Stored items from a collection
>>

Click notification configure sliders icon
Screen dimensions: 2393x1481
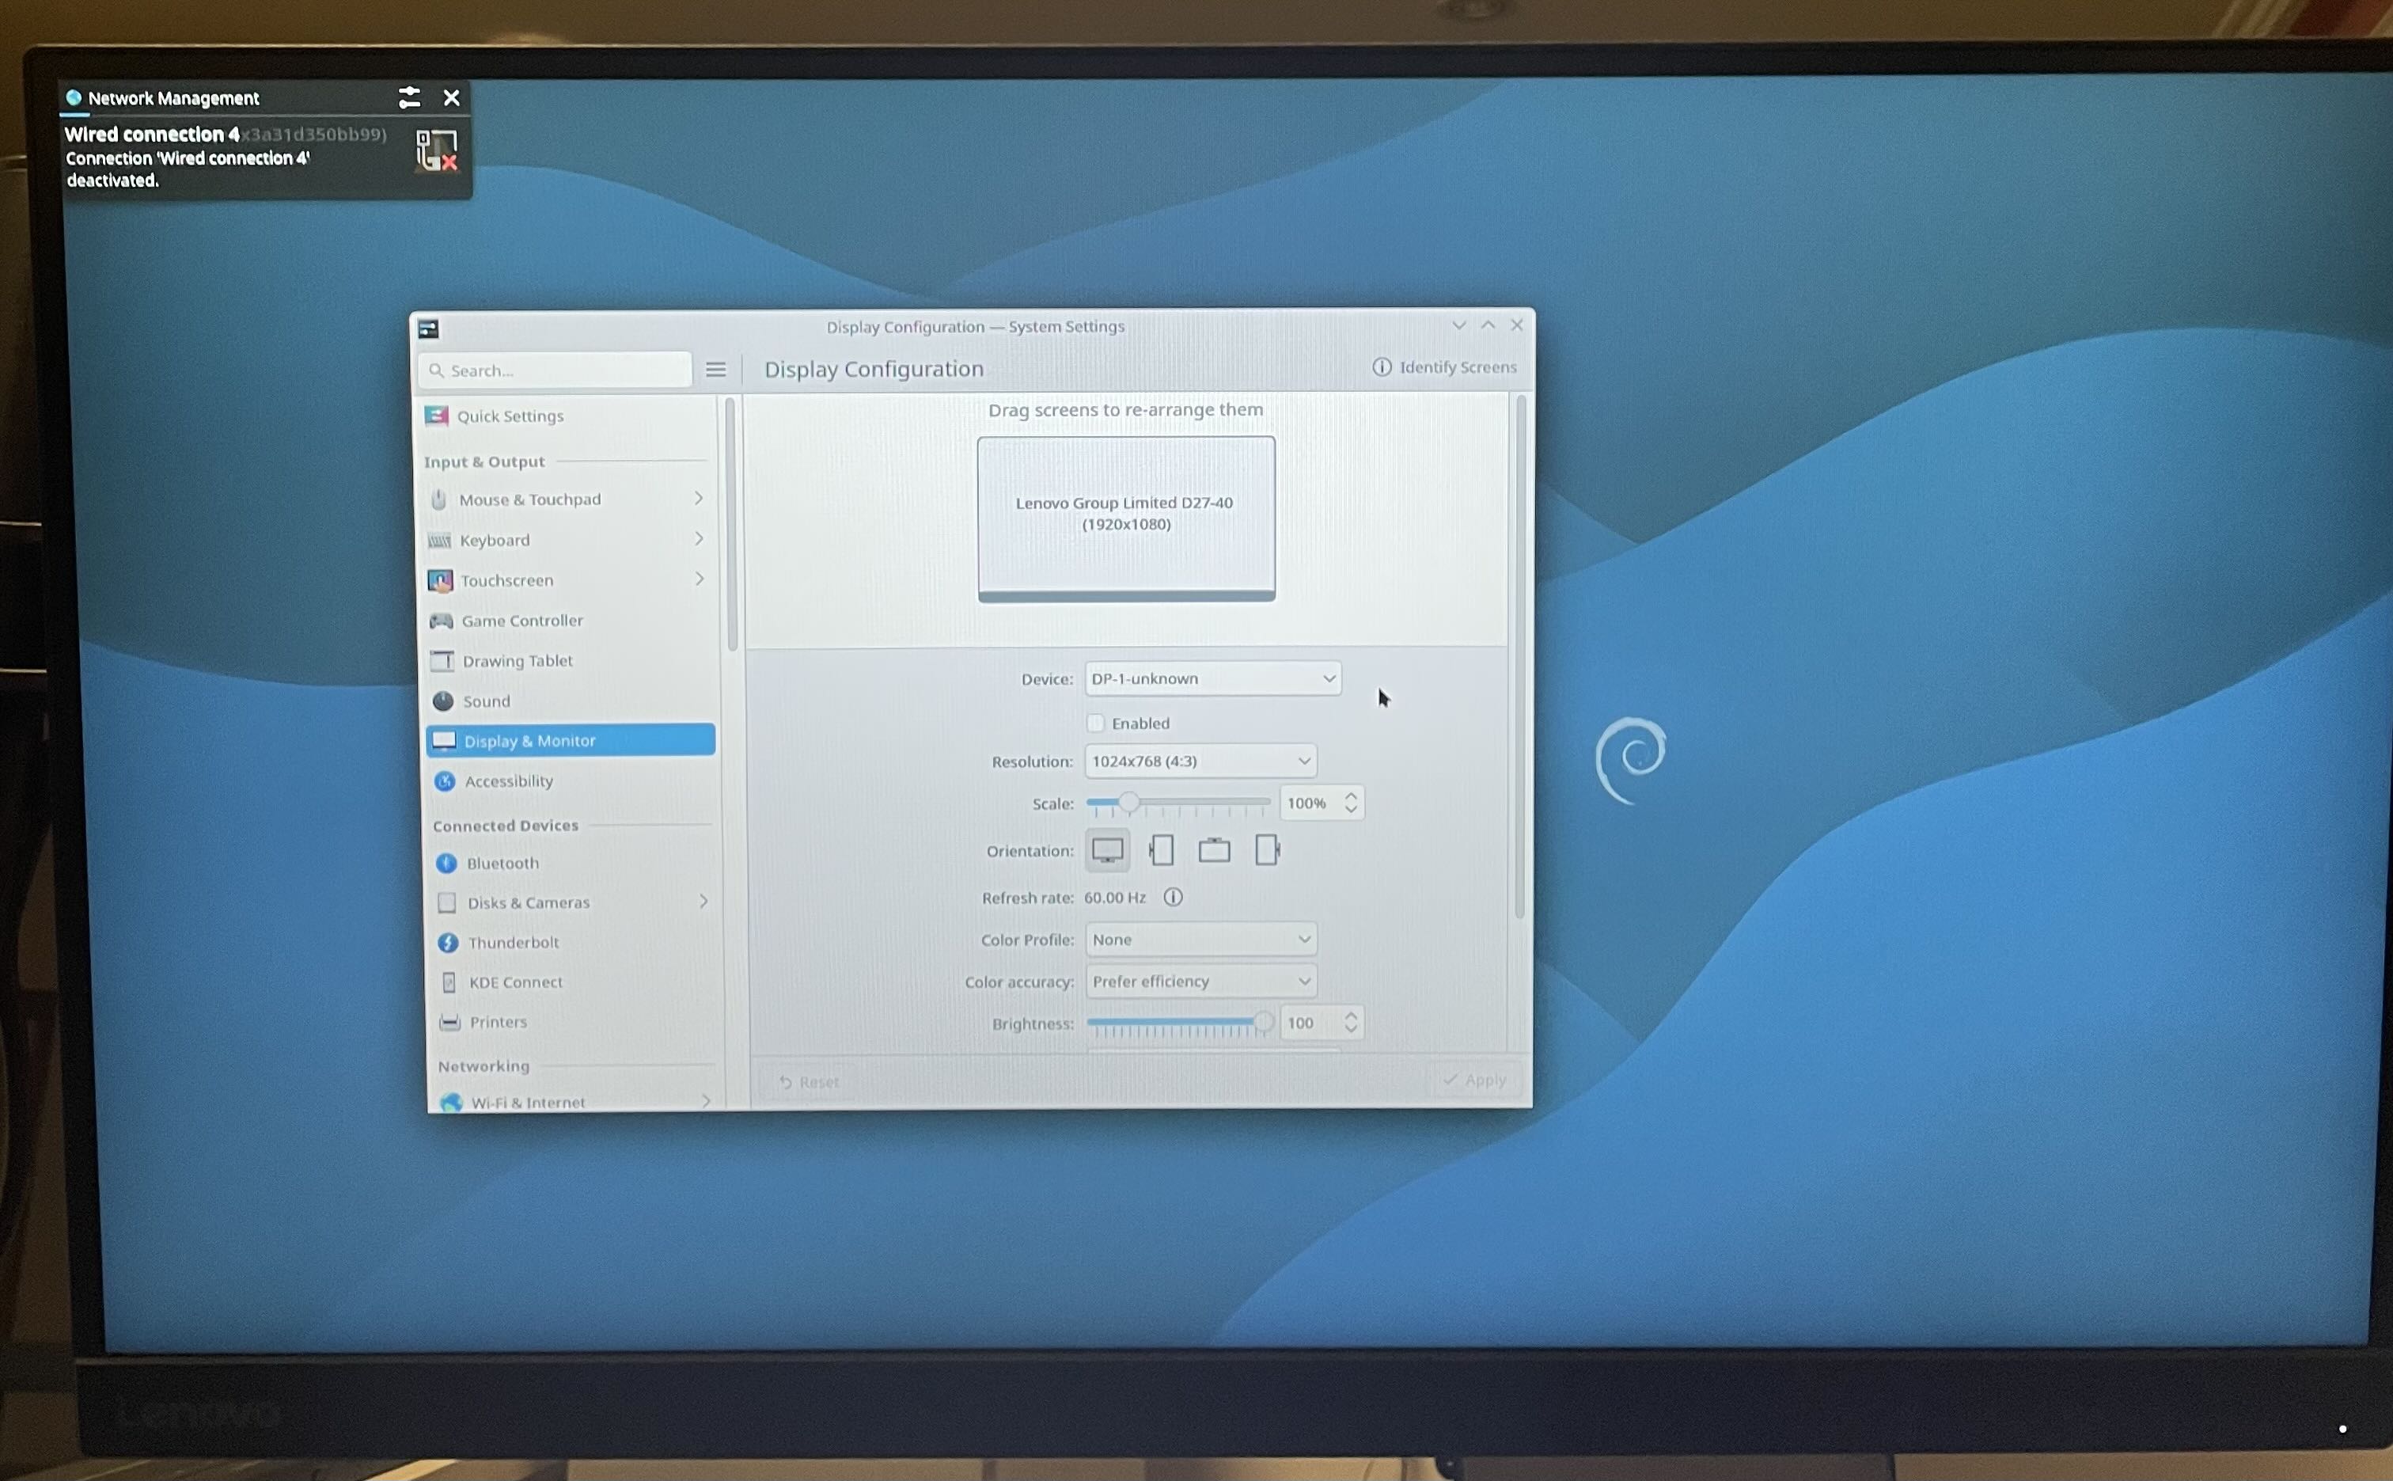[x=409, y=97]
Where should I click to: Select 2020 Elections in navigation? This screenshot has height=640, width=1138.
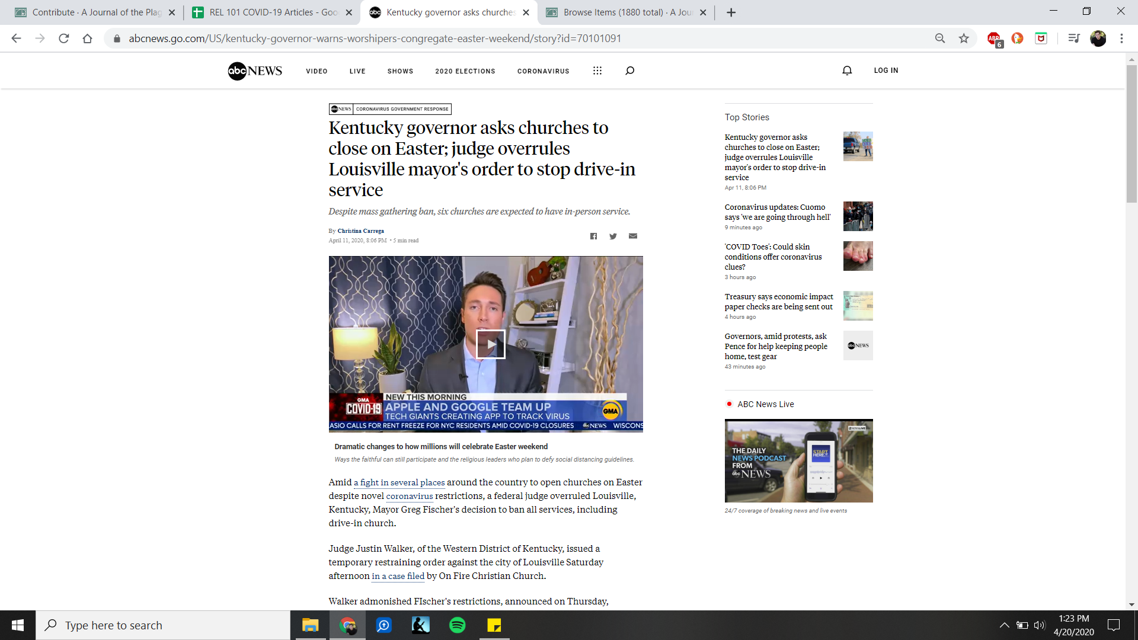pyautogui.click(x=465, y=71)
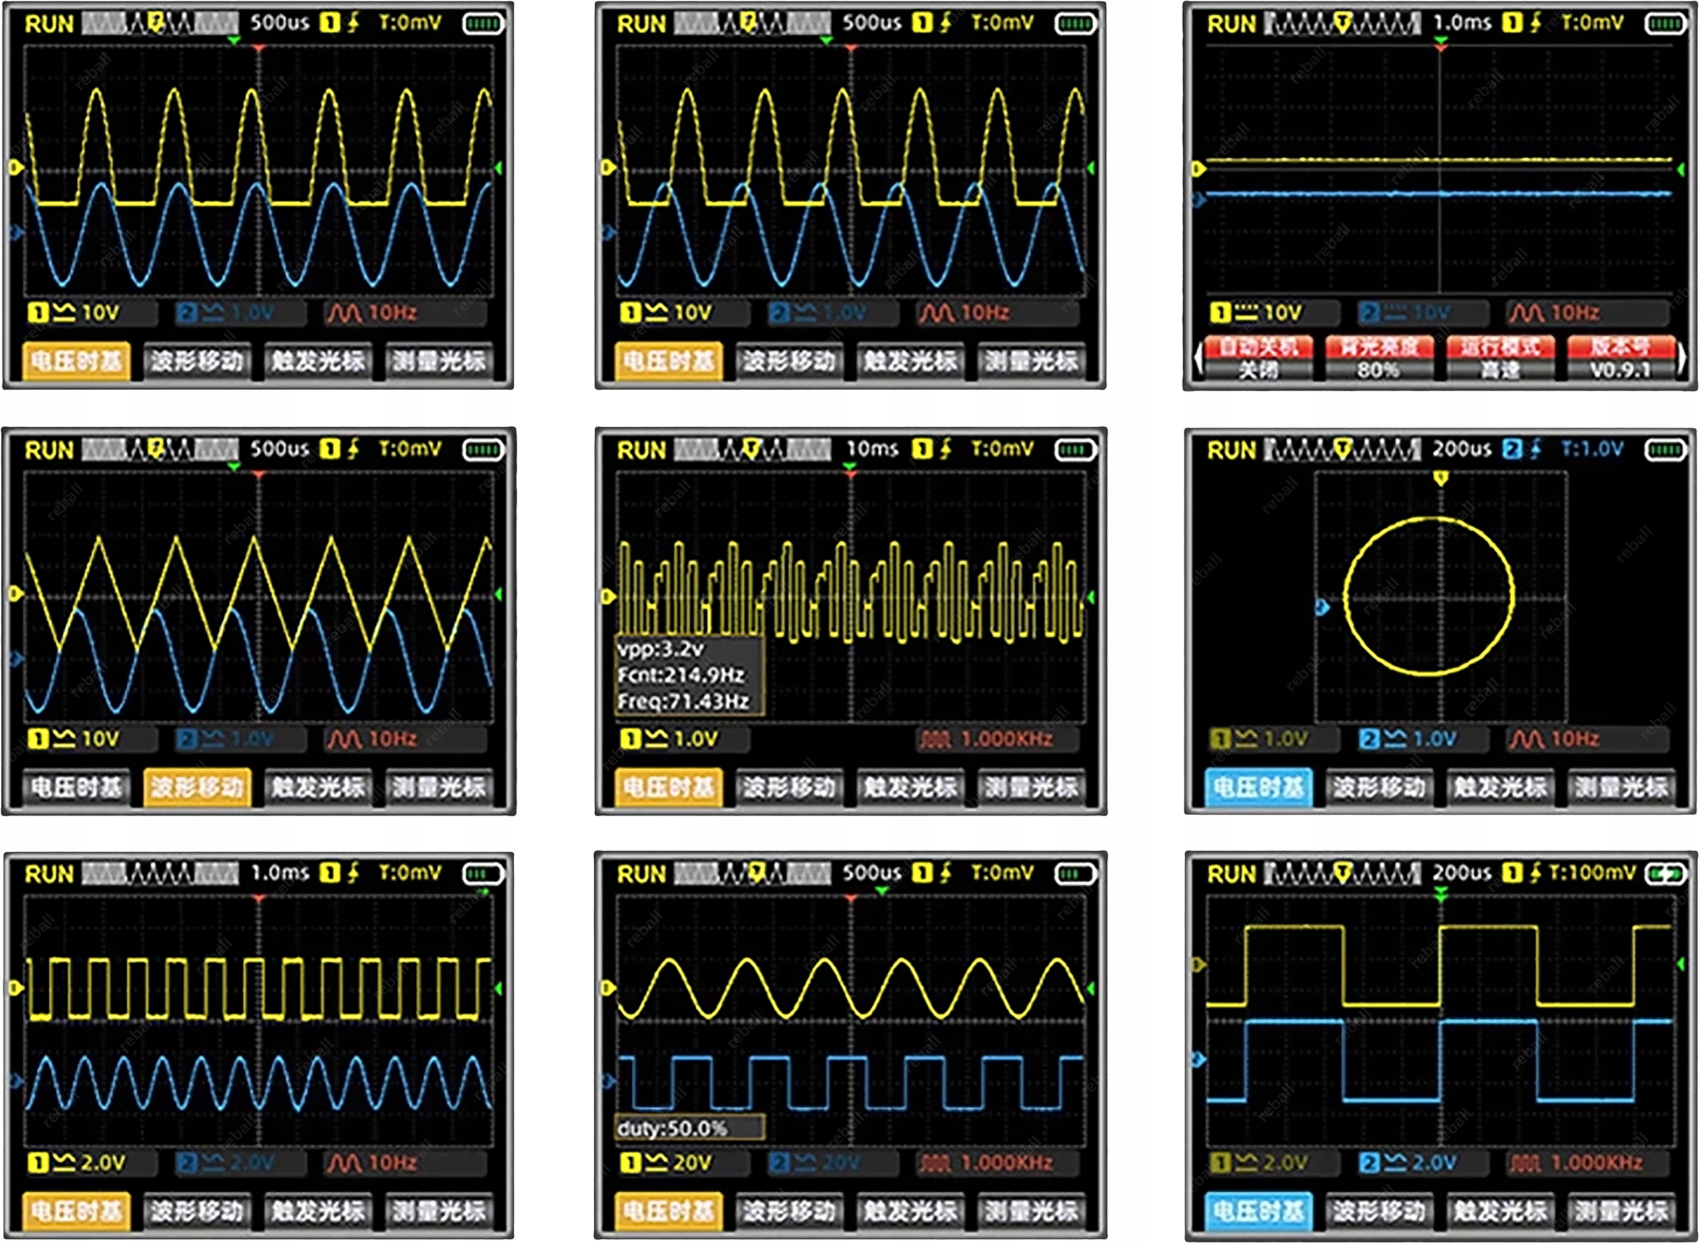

<<

Aim of the exercise -
Above are the records; copy them exactly without the pictures.

Task result -
Click notification configure sliders icon
Screen dimensions: 2393x1481
[x=409, y=97]
Where should I click to: Select 2020 Elections in navigation? This screenshot has height=640, width=1138.
pyautogui.click(x=465, y=71)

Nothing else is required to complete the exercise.